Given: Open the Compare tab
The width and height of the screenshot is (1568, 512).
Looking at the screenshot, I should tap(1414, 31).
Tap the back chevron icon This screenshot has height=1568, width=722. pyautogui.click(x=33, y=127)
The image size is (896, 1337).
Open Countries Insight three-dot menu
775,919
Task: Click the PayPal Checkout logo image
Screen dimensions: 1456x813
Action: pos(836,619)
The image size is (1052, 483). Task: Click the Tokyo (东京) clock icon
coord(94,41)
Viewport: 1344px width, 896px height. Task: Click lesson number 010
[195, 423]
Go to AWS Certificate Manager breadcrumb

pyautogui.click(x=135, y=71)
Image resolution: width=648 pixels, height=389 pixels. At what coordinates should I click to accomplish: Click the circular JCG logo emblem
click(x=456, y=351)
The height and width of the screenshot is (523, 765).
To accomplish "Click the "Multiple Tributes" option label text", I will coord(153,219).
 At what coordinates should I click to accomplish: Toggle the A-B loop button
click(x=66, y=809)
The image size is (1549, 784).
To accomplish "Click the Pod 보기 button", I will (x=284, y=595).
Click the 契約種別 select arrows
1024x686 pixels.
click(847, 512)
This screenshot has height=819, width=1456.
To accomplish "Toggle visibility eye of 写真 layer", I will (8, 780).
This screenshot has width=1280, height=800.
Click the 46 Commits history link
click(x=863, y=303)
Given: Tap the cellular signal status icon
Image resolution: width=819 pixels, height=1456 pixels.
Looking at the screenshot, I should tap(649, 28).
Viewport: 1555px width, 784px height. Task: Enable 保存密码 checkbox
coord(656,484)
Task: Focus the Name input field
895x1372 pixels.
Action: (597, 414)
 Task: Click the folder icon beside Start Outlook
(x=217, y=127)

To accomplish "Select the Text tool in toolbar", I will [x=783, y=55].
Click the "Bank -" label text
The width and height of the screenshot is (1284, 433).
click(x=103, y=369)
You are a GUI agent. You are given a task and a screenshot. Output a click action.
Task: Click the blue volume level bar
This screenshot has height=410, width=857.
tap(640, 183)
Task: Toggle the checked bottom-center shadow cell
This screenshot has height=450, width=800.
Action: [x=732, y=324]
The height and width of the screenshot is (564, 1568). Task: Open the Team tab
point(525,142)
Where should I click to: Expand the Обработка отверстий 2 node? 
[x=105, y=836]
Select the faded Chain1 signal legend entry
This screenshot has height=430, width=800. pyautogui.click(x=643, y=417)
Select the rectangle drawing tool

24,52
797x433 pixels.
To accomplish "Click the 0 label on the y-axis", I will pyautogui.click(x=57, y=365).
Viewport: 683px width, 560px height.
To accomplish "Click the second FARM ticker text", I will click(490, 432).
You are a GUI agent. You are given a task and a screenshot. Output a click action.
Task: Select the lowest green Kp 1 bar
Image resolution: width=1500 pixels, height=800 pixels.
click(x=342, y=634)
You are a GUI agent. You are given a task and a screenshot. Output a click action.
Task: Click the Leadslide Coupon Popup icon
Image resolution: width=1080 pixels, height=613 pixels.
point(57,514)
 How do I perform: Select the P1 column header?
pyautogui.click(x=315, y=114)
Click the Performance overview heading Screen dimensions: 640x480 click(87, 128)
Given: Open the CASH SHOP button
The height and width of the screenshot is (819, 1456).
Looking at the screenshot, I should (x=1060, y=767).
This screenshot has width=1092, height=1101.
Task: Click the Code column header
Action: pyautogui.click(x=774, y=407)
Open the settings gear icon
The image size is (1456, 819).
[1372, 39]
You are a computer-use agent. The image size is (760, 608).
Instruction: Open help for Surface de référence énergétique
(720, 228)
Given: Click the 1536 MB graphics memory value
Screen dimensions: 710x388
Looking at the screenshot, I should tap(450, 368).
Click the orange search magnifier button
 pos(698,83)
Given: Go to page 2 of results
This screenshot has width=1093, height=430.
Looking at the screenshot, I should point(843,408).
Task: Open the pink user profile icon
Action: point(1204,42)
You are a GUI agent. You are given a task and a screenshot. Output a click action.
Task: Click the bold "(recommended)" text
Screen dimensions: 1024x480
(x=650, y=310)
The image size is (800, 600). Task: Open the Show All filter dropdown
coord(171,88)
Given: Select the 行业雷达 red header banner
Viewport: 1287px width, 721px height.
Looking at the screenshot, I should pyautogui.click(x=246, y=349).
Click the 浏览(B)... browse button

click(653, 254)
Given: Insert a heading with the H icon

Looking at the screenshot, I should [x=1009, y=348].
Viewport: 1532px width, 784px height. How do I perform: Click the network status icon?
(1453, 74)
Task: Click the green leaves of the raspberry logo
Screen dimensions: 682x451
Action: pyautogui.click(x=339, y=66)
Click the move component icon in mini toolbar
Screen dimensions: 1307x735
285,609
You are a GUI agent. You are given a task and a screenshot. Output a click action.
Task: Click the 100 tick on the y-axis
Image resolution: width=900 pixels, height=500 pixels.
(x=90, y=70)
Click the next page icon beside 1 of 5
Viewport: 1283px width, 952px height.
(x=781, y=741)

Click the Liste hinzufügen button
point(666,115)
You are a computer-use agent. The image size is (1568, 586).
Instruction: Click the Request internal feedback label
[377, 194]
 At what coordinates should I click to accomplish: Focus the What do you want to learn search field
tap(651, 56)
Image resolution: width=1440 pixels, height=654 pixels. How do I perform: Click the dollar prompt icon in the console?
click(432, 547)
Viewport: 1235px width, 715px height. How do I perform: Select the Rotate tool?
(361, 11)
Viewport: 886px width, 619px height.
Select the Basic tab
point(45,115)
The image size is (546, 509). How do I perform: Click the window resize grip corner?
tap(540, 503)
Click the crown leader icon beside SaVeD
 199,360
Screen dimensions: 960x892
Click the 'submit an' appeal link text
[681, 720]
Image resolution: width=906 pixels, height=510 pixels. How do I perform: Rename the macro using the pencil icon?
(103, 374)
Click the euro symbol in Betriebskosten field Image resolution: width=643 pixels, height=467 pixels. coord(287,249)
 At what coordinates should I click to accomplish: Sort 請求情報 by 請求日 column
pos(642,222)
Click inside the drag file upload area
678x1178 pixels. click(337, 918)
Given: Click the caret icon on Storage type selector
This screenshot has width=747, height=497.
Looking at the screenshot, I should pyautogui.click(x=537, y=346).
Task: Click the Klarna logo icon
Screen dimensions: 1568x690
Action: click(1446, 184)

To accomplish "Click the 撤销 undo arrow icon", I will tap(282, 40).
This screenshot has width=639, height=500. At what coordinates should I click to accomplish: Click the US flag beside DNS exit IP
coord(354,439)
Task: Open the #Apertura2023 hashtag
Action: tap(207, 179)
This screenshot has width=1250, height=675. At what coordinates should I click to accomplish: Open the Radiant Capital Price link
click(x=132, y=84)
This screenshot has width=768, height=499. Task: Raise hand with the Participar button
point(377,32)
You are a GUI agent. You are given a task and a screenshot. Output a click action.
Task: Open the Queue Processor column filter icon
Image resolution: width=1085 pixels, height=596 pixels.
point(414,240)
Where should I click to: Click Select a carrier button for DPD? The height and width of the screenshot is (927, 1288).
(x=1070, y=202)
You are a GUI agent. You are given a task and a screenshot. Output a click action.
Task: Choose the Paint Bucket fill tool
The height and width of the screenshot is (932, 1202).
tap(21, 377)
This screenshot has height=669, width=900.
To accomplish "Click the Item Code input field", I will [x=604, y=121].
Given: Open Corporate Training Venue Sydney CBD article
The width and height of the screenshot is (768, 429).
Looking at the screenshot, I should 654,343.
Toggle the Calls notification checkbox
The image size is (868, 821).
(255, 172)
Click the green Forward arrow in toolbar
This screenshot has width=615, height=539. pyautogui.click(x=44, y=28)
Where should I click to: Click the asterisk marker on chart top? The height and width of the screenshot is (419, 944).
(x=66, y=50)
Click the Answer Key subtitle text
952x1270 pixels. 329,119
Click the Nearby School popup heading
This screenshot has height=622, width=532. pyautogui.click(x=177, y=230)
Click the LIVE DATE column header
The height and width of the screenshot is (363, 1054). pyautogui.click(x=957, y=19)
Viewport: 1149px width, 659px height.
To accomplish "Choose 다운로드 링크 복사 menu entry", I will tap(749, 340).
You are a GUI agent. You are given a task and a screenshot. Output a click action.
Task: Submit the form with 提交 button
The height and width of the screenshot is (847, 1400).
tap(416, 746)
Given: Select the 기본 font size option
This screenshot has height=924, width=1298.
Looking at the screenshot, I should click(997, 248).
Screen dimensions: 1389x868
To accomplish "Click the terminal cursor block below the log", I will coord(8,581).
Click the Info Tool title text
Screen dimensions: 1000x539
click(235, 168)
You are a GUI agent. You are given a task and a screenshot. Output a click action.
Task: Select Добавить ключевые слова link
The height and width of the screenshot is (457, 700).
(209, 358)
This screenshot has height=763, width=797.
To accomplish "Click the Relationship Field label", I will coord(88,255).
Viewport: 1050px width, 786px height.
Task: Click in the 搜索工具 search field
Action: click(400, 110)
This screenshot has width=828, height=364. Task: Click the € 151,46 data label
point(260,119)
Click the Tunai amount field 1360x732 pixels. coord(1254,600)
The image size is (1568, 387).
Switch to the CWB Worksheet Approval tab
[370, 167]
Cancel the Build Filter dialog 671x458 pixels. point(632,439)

··········

Rewrite the material starting at the line that contains "Viewport: 1344px width, 896px" and ending at the line that contains "click(x=863, y=303)", with "accomplish" changed to "complete" everywhere and all else left as is.

Viewport: 1344px width, 896px height. Task: Click lesson number 010
[195, 423]
Go to AWS Certificate Manager breadcrumb

pyautogui.click(x=135, y=71)
Image resolution: width=648 pixels, height=389 pixels. At what coordinates should I click to complete: Click the circular JCG logo emblem
click(x=456, y=351)
The height and width of the screenshot is (523, 765).
To complete "Click the "Multiple Tributes" option label text", I will coord(153,219).
 At what coordinates should I click to complete: Toggle the A-B loop button
click(x=66, y=809)
The image size is (1549, 784).
To complete "Click the Pod 보기 button", I will (x=284, y=595).
Click the 契約種別 select arrows
1024x686 pixels.
click(847, 512)
This screenshot has height=819, width=1456.
To complete "Toggle visibility eye of 写真 layer", I will (8, 780).
This screenshot has width=1280, height=800.
Click the 46 Commits history link
click(x=863, y=303)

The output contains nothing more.